How Website Indexing Works
When you add a URL, Hyperleap:
- Fetches the page — Downloads the HTML content
- Extracts text — Removes navigation, ads, and scripts
- Processes content — Chunks and indexes the text
- Stores for retrieval — Makes content searchable by AI
Adding Website URLs
Open Your Source
Navigate to the Source where you want to add websites.
Go to Website URLs Tab
Click the "Website URLs" tab.
Add URL
Click "Add URL" and enter the full URL (including https://).
Configure Options
Choose whether to index just this page or crawl linked pages.
Save and Index
Click "Add" to start indexing the page(s).
Indexing Options
Single Page
Index just the URL you provide. Best for:
Landing Pages
Specific marketing pages
Blog Posts
Individual articles
FAQ Pages
Frequently asked questions
Product Pages
Individual product info
Crawl Mode
Index the page and follow links to related pages.
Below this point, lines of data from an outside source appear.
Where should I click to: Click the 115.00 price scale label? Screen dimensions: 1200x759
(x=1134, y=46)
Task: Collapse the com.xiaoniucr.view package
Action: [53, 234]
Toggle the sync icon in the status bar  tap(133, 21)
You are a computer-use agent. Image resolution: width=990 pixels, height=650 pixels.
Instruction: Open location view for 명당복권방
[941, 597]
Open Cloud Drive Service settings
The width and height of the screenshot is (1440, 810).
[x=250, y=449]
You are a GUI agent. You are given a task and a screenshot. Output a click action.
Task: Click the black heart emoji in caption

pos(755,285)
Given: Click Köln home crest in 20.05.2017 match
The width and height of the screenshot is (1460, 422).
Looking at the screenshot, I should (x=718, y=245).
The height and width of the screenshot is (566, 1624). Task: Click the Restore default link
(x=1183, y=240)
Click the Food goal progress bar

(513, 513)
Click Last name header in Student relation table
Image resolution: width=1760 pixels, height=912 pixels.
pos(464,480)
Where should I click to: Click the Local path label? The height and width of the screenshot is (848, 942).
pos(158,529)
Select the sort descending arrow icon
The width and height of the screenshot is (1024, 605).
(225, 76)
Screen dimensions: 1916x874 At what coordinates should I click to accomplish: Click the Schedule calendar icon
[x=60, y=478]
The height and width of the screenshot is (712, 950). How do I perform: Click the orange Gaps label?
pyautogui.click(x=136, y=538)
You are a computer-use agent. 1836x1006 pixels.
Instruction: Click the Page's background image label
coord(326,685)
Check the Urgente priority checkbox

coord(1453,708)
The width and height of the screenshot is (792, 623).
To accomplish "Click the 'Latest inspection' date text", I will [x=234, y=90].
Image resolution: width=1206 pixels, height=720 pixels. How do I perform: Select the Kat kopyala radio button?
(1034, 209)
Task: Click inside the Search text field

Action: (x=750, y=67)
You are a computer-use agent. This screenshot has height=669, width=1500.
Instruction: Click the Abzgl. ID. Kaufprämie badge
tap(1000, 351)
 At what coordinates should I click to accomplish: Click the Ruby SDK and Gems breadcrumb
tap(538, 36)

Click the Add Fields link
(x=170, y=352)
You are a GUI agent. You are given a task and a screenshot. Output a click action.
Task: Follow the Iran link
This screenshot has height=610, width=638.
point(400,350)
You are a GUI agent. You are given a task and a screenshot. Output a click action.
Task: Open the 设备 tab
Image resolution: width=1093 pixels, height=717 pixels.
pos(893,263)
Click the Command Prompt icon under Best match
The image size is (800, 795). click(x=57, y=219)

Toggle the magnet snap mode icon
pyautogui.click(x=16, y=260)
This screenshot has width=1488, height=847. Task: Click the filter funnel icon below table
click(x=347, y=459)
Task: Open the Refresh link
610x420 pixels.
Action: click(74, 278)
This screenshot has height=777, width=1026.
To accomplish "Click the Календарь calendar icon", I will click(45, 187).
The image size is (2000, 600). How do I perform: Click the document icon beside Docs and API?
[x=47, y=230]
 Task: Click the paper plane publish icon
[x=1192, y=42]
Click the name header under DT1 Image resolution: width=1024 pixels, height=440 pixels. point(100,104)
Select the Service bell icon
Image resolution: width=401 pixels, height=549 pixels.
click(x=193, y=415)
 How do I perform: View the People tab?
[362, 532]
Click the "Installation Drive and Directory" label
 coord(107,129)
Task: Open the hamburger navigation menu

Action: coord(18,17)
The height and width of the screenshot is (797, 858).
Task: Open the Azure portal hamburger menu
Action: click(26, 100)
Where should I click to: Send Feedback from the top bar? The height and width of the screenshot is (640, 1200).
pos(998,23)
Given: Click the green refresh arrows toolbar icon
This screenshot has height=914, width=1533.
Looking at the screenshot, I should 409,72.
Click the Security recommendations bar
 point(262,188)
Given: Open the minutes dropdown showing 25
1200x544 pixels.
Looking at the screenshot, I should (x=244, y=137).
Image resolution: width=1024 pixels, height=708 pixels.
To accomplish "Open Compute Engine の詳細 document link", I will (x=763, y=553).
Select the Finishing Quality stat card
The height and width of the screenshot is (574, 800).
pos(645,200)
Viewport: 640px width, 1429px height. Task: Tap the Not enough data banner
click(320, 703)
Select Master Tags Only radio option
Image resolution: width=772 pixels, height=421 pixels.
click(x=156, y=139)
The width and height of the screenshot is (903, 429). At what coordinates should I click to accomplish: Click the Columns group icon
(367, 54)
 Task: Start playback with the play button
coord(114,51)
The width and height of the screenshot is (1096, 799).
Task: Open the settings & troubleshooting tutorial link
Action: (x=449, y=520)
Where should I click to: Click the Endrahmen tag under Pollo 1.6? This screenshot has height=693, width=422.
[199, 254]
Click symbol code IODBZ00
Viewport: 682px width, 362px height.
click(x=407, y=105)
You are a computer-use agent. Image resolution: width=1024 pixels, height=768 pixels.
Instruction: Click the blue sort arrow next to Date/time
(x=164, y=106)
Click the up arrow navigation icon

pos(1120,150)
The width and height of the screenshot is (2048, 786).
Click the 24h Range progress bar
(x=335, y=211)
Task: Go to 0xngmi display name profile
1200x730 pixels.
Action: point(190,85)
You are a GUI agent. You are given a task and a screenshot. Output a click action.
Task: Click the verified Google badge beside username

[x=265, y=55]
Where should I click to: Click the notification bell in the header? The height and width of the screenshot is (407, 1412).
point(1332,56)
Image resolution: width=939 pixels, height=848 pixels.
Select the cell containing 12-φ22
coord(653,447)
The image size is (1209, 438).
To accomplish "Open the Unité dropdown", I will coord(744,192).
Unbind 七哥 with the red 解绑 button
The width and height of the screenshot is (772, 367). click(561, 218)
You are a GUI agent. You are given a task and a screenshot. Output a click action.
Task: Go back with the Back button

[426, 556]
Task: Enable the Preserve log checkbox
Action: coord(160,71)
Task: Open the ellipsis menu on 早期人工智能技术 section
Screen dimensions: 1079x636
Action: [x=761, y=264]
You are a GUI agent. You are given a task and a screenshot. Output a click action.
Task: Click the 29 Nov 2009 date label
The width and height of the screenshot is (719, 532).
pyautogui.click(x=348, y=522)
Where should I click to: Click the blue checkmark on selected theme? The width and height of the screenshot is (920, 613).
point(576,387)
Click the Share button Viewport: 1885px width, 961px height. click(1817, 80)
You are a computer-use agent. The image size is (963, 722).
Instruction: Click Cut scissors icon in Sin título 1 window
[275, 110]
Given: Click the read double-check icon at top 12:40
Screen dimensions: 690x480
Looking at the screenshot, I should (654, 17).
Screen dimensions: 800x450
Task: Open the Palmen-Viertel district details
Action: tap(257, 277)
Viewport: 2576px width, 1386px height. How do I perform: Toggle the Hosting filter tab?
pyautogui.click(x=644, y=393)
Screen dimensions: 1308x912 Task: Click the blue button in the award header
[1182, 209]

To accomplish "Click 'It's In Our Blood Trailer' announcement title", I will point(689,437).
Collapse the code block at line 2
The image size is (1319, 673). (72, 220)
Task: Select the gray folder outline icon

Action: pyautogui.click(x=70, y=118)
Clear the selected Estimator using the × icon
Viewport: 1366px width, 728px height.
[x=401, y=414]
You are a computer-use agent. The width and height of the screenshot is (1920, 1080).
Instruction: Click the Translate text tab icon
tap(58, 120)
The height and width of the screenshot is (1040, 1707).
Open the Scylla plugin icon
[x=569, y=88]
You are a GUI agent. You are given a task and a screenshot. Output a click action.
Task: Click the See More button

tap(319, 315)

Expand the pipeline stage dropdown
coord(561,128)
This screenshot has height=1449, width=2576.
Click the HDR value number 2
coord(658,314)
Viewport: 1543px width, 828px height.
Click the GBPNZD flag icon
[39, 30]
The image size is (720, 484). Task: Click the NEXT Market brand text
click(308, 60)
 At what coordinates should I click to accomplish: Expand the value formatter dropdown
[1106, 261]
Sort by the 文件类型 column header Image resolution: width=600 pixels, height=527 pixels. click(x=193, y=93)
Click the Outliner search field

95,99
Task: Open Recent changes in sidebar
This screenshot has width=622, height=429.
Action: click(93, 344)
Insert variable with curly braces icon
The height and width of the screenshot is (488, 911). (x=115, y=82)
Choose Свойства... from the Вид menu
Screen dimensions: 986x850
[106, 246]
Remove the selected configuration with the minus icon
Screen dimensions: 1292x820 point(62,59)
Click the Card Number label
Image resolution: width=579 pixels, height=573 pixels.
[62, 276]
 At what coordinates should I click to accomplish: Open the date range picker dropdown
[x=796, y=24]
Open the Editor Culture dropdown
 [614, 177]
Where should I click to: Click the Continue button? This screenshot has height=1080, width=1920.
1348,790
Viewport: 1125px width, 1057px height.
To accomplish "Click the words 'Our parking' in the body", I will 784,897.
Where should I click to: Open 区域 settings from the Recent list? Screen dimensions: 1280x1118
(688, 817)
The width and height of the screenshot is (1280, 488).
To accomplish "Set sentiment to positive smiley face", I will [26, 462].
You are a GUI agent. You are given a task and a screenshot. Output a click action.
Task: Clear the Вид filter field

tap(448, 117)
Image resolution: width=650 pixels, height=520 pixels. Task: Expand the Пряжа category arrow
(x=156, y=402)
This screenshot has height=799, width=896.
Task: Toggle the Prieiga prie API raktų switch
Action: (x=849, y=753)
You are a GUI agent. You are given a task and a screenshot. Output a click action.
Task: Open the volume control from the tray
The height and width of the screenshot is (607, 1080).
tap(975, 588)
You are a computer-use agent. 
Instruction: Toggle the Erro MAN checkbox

Best for:
- Documentation sites with multiple pages
- Knowledge bases
- Help centers
URL Status
After adding URLs, you'll see their status:
Pending
Queued for indexing
Indexing
Currently being processed
Indexed
Content is searchable
Failed
Error during indexing
Best Practices
URL Selection
- Use canonical URLs — The main version of each page
- Avoid dynamic URLs — Parameters can cause duplicate content
- Prefer HTTPS — Secure pages are more likely to be accessible
Content Quality
- Text-heavy pages work best — Images and videos aren't indexed
- Well-structured content — Headings help organize chunks
- Public pages only — Login-protected content can't be indexed
Keeping Content Fresh
- Re-index when content changes — Click "Refresh" on updated URLs
- Remove outdated URLs — Delete pages that no longer exist
- Schedule re-indexing — For frequently updated content
Troubleshooting
Page Won't Index
Check that:
- The URL is publicly accessible (not behind a login)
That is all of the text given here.